§ SOURCE PASSAGE:
****

We’d been told that helping with the harvest was primarily symbolic—the few hours of work were more important for the statement of solidarity than for the results of our labor. The truth of that was immediately clear. As we picked the olives with the women we shared excitement about the children running all around, shared names and ages of children and grandchildren, and sat on the ground under the olive trees celebrating just being together (click here and here for photos).
Our time in the village was drawing to a close—but one more delight was yet to unfold. As I sat on the couch with my cup of tea a girl/young woman entered and sat next to me. “What is your name? Where do you live?”, and then “I am so happy that you come to our home – welcome.” She then shared her name and that she was studying for an English test tomorrow and that she is preparing for the university. Two other younger girls came in and also told about their education and their plans for the future.
Because it was hard to leave I asked them to write their names down for me. I put the paper in my pocket. Will I ever do anything with that piece of paper – with those names? I don’t know the answer to that. I do know that is one way I can carry them with me. I will remember them. I will remember all of them—and I will tell what a very special people are the people of the Palestinian Territories.
There were at least 1,000 men, women and children celebrating the olive harvest at the festival in Jenin. When I asked what one poignant song was about – it sounded like a love song – I was told is was an improvisation about the olive tree. Olive trees are more than an economic base to Palestinians. They are a powerful symbol of endurance and steadfastness, since they live and produce for centuries.
My thoughts, as I watched the celebration, were that these are not angry people. Of course they have anger at the occupation; because of barriers and checkpoints, an adjoining Christian village that used to be 5 minutes journey for them – we could see it easily – now is a 10-hour drive. But these people have meaningful work, and that makes all the difference. Many of them were part of the Palestine Fair Trade Association. Last year, their total income form the sale of olive oil was $250,000 higher than it would have been on the local market.
In addition, the structure of the cooperative empowers the weak (it supports women’s cooperatives and gives priority to those who aren’t landowners, or have had their groves destroyed by the Israeli military) and provides a process for expressing and resolving grievances in all aspects of their lives. More young people are now staying on the land here because of the difficulties traveling with Israeli closure policies. They say “We are resisting the occupation by insisting on life.”
In contrast, adjoining Jenin is a huge refuge camp, which we toured (click for photo). The people have been here since 1948, when they were displaced by the war. No one here owns property or olive trees. In 2002 the Israeli army bulldozed 60% of the camp as part of “Operation Defensive Shield” when they re-occupied the main Palestinian cities in the West Bank. 62 people were killed in the refugee camp during the Israeli invasion. There are nightly army attacks and killings now; most buildings are riddled with bullet holes. These people have little reason to hope for a better future. Economic justice seems to first path towards peace.

****

[Stored data]
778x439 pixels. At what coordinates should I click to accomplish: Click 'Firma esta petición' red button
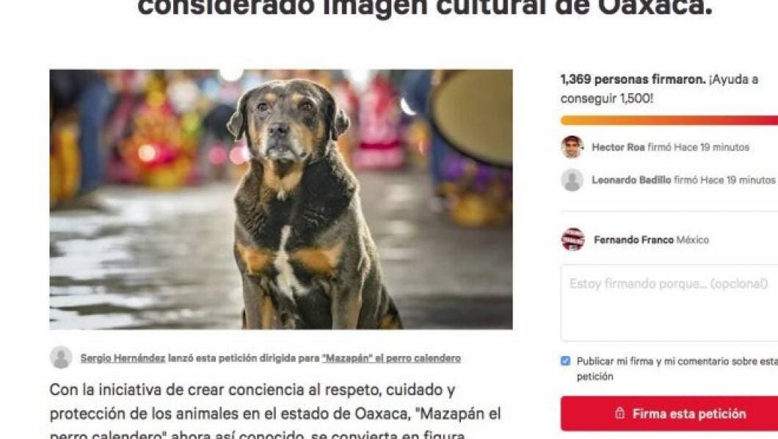(669, 413)
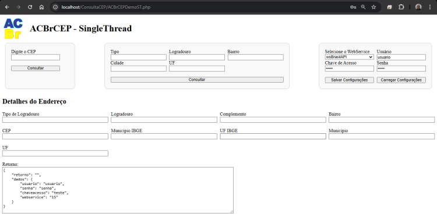
Task: Go to browser home page icon
Action: [x=41, y=7]
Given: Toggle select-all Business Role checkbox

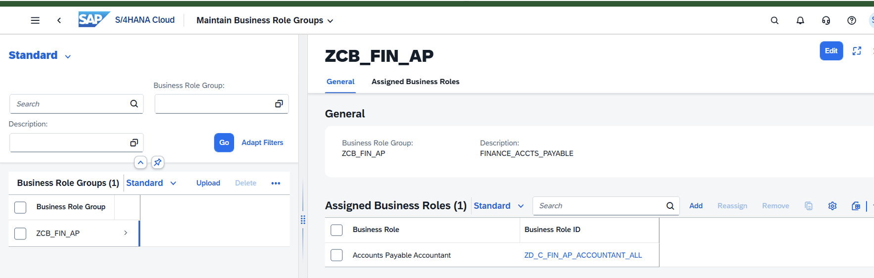Looking at the screenshot, I should pos(337,230).
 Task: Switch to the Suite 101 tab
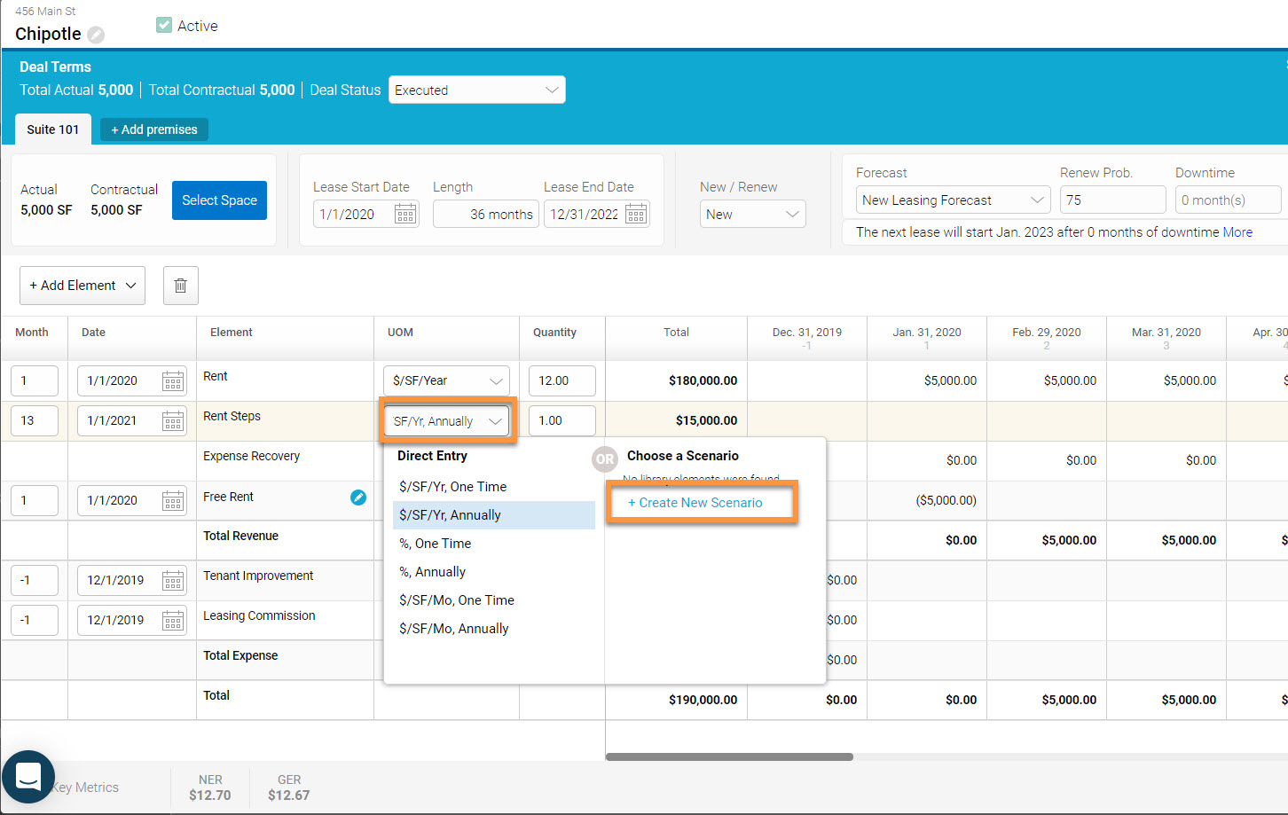52,129
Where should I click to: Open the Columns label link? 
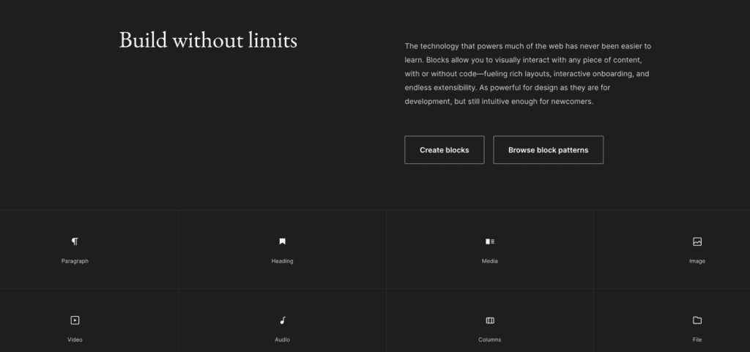490,340
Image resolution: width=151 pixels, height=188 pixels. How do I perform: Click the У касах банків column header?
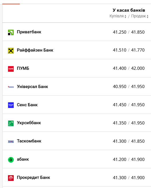coord(129,10)
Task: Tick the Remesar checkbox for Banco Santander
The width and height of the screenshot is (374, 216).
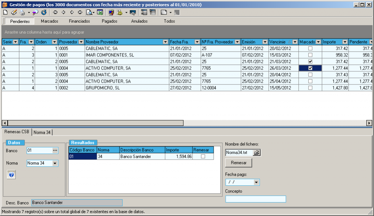Action: click(203, 156)
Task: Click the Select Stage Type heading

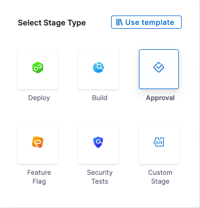Action: pos(52,23)
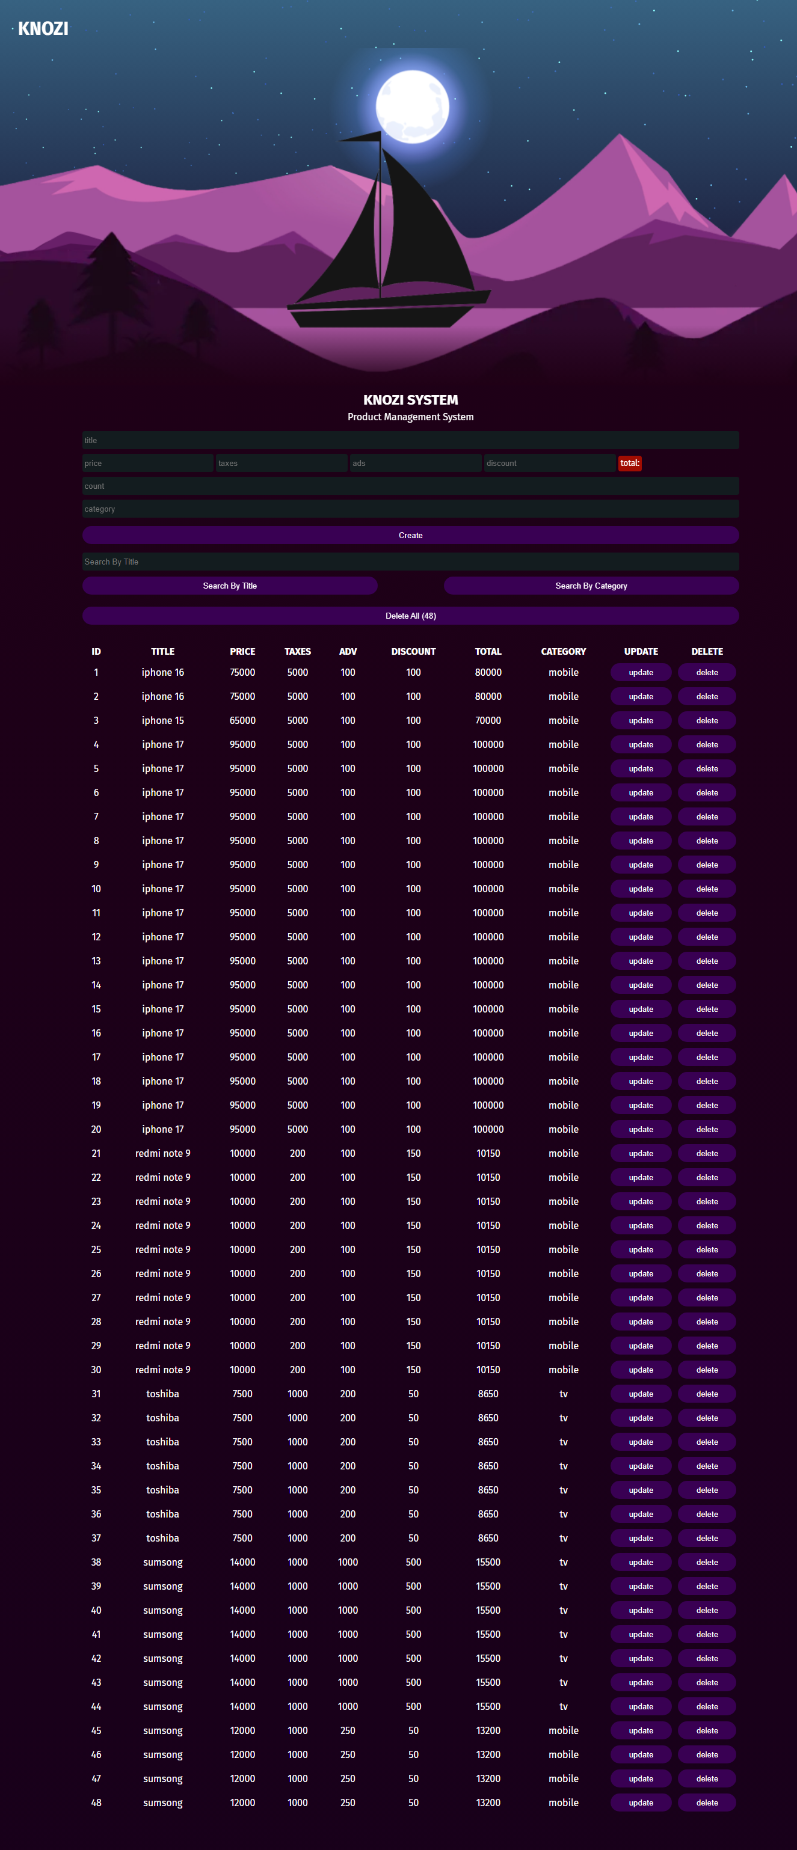This screenshot has height=1850, width=797.
Task: Update product with ID 1
Action: [640, 672]
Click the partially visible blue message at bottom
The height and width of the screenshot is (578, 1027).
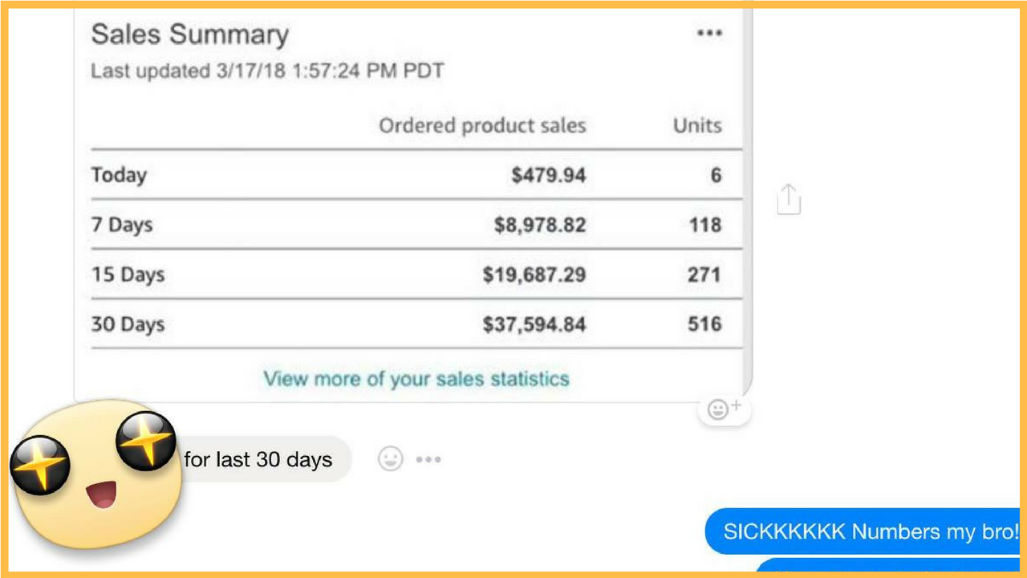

****

§ REQUIREMENT:
List every number that the olive harvest account writes in digits, in the order it appears. The items are separate material and have nothing to do with the olive harvest account.

§ ANSWER BOX:
1,000; 5; 10; $250,000; 1948; 2002; 60%; 62